__SUPPLIED DATA__
——————————

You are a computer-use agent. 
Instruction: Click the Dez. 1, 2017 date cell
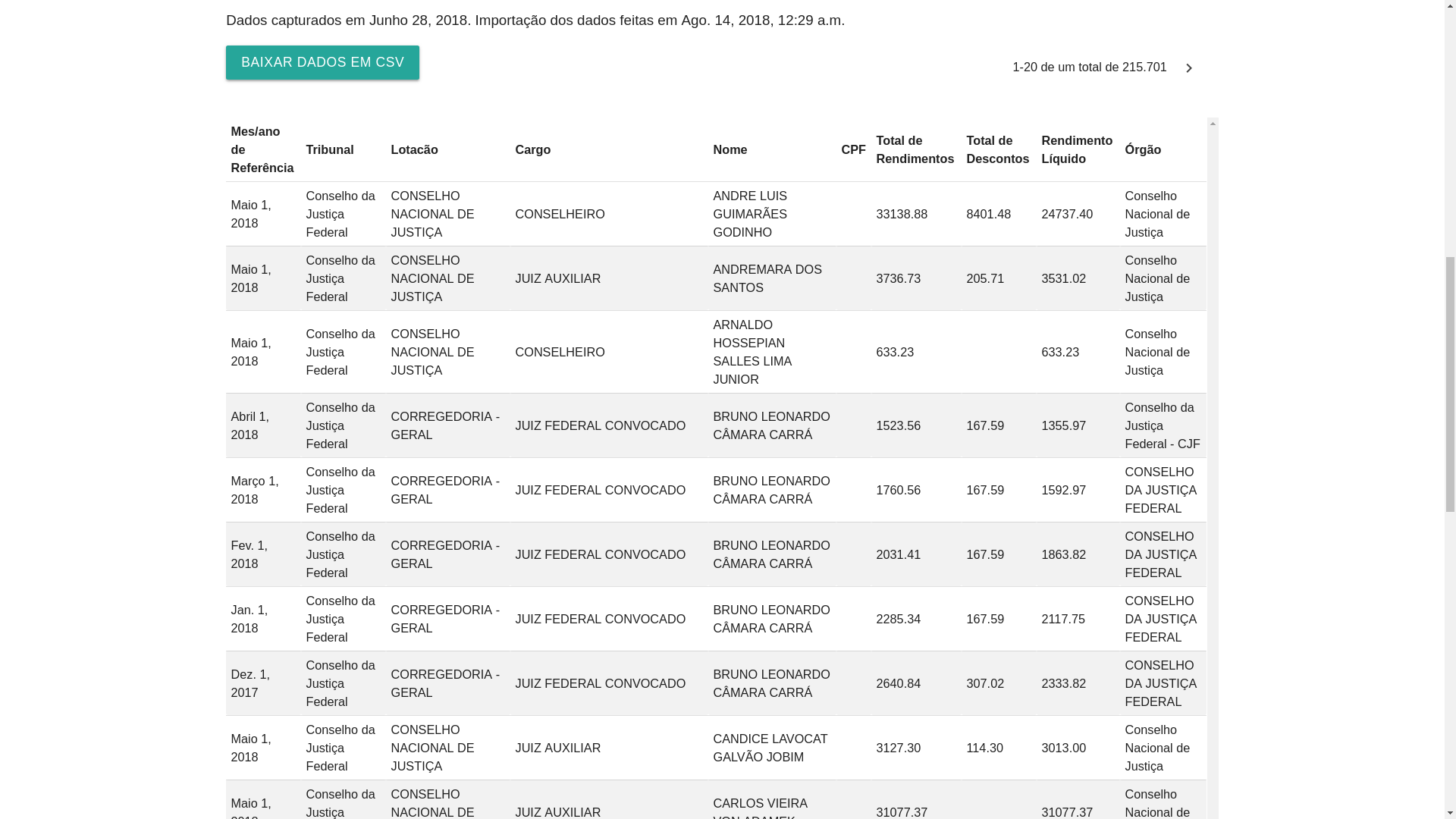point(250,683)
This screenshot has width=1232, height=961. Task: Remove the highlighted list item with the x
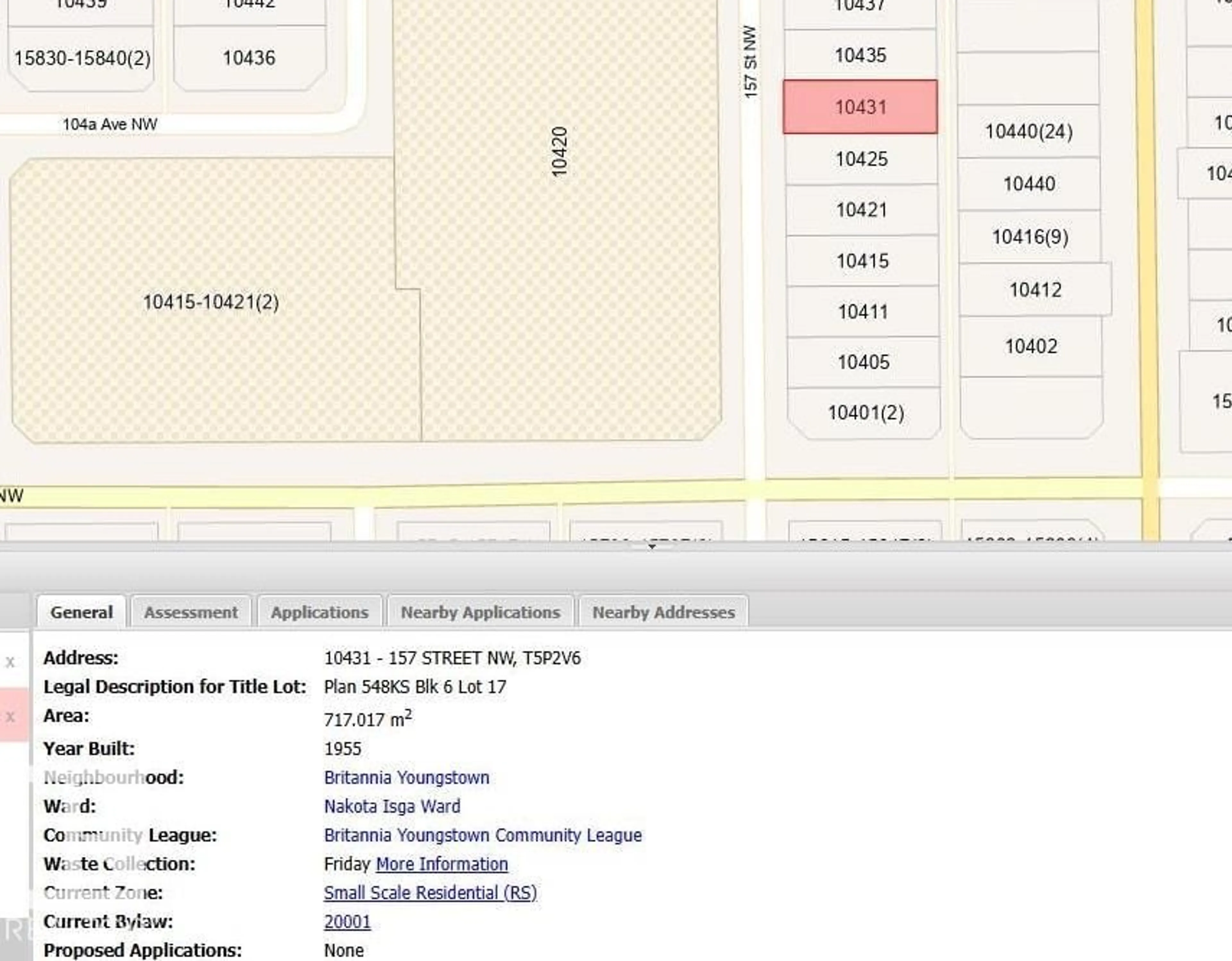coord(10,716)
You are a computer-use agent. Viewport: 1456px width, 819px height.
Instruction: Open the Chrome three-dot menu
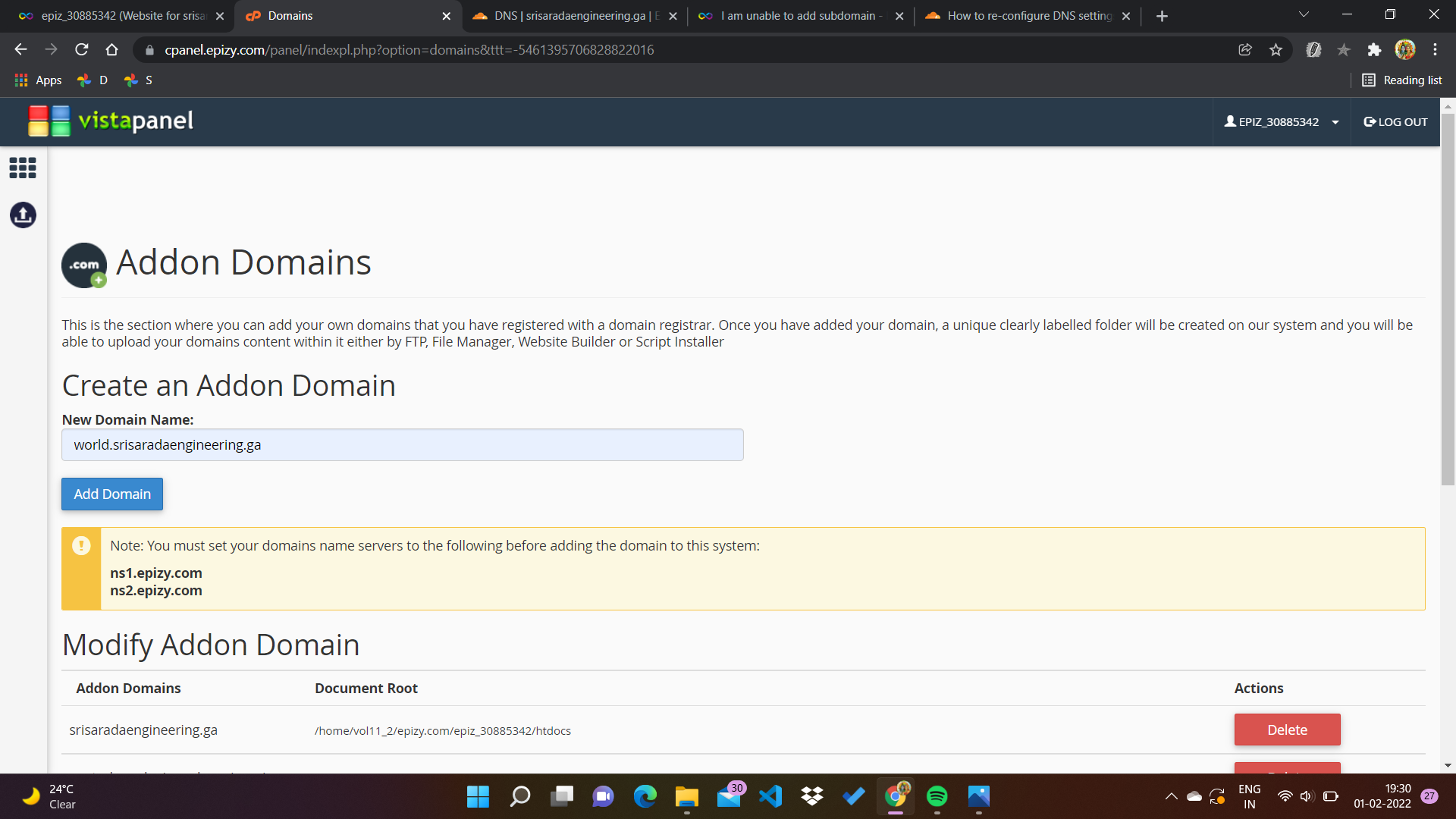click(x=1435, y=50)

——————————

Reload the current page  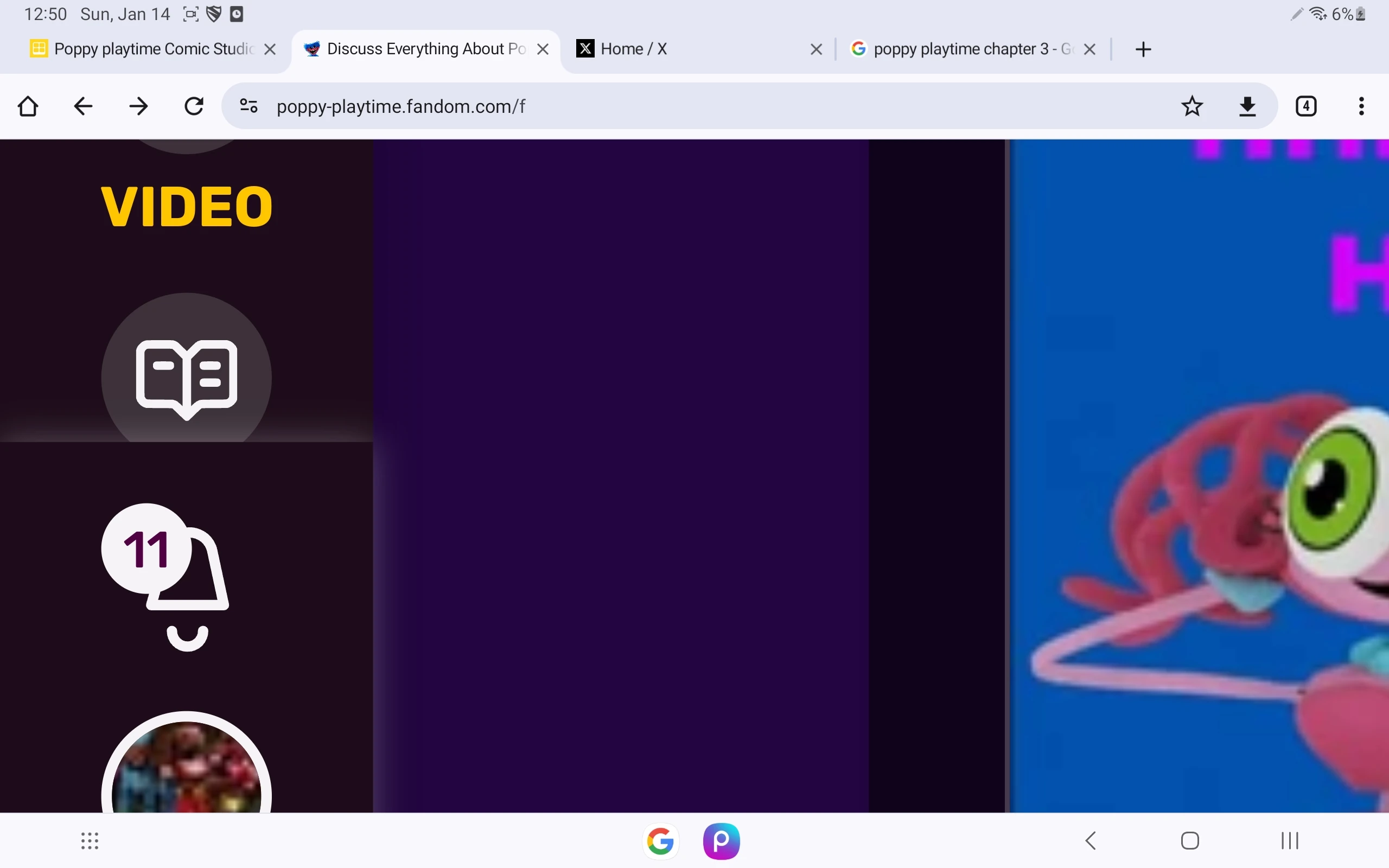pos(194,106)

——————————

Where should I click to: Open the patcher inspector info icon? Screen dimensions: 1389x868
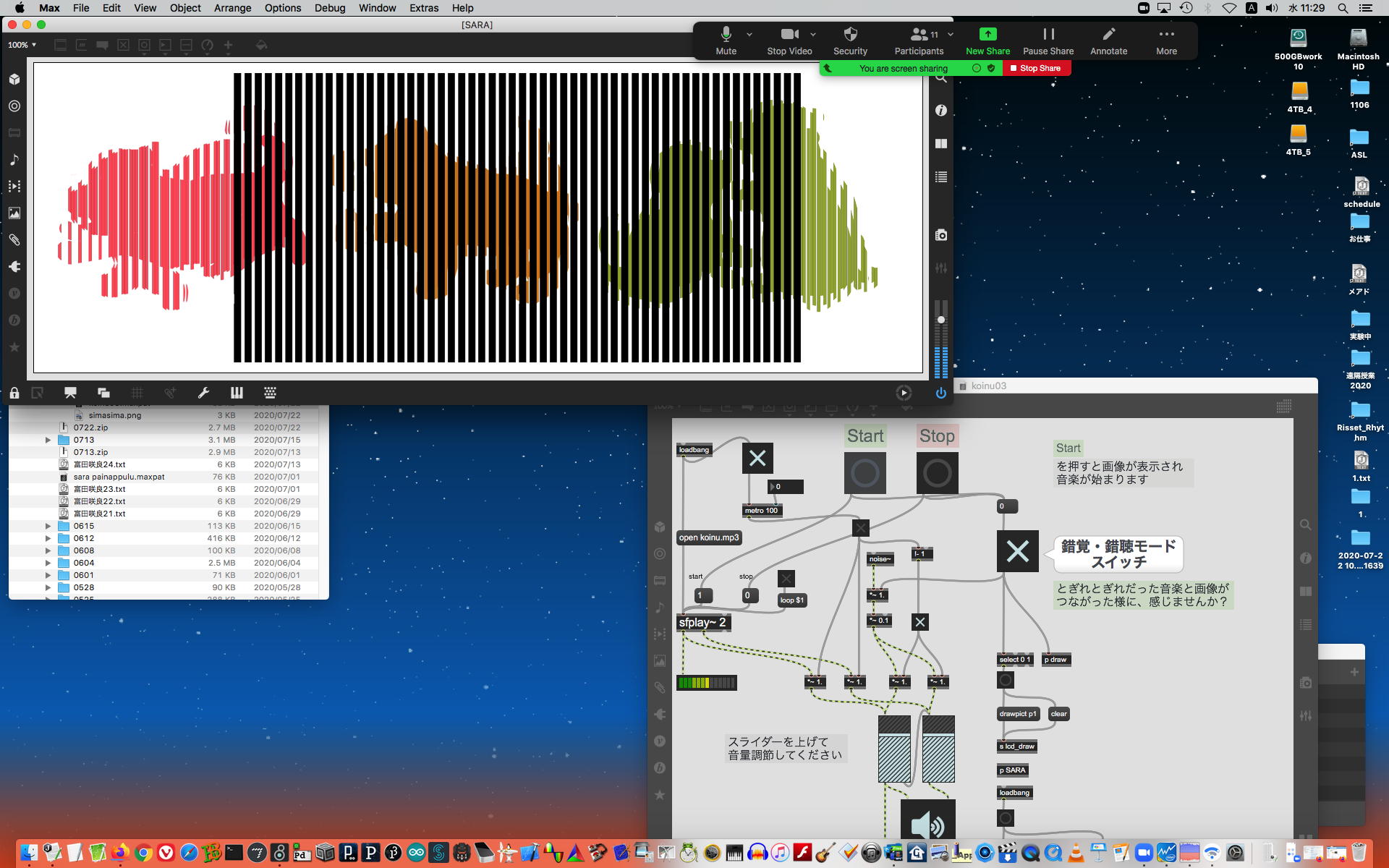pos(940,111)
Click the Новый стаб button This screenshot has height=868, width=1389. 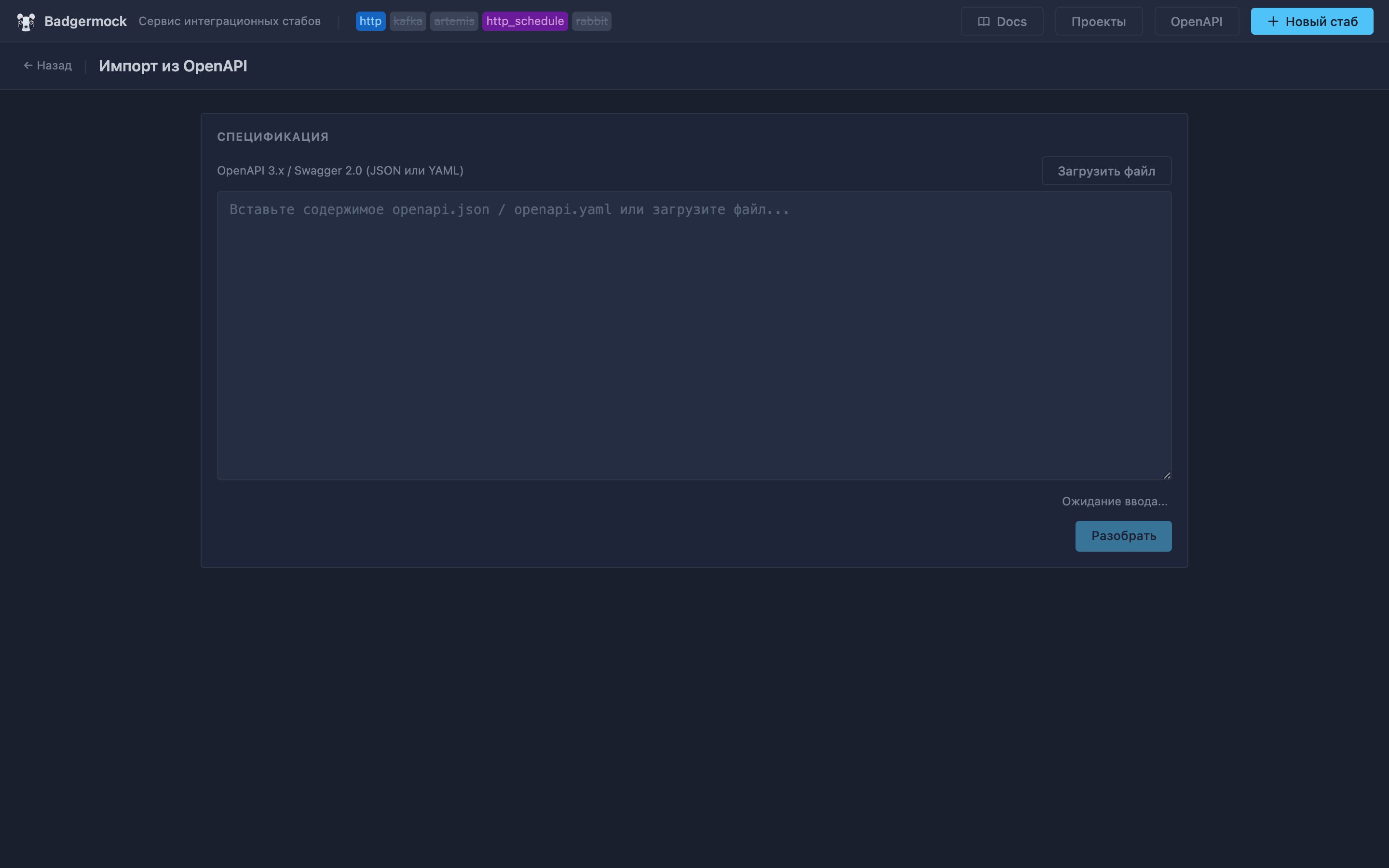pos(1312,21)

——————————

__EXERCISE DETAILS__
From the data, pick out every line that includes "agent".

__WRITTEN SOLUTION__
You are a computer-use agent. 
You are a computer-use agent. Viewport: 1456px width, 819px height.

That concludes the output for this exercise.